Ce serait charitable d’ignorer Liz Truss. L'attention est sa dépendance et toute dose, même mêlée de mépris, entretient la croyance toxique qu'elle a des choses importantes à dire. La Première ministre britannique la plus ancienne a fait beaucoup de publicité pour ses mémoires qui ne peuvent pas améliorer sa réputation. Elle est étrangère à la contrition. Elle regrette seulement la précipitation avec laquelle elle a tenté de mettre en œuvre un plan économique qu'elle estime saboté par l'establishment.
Elle pense que l’effondrement des marchés financiers qui l’a fait chuter a été orchestré par la Banque d’Angleterre et l’Office for Budget Responsibility. L’attitude bizarre de Truss, respectueuse d’elle-même sans conscience d’elle-même, limite l’influence que ses idées pourraient avoir sur l’opinion publique, même si le public est préparé à la théorie du complot. Les acclamations les plus fortes lorsqu'elle apparaît à la télévision viennent du parti travailliste.
Rishi Sunak préfère oublier qu’elle existe, ce qui est l’une des raisons pour entretenir la flamme de la mémoire.
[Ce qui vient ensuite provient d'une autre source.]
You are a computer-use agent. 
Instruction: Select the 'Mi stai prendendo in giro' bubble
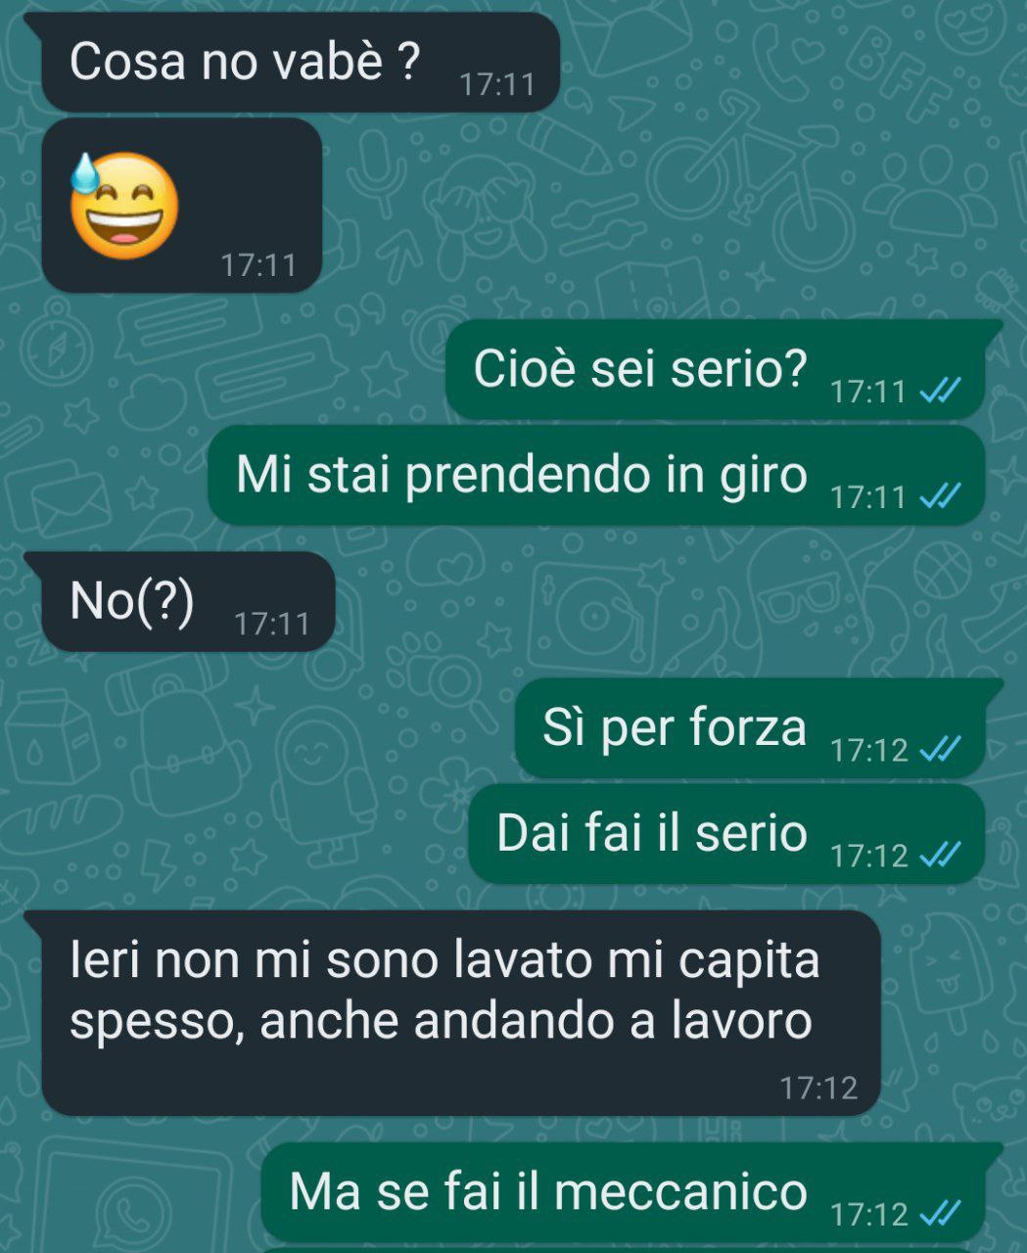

Rejeter Truss comme étant sans pertinence, c'est être de connivence avec les conservateurs qui veulent prétendre qu'elle n'a jamais eu lieu. Mais elle l’a fait. Elle a été imposée par le parti au pouvoir en Grande-Bretagne, choisi par ses membres de préférence à l’actuel Premier ministre.
Lorsque Sunak fut ensuite installé pour remplacer Trus...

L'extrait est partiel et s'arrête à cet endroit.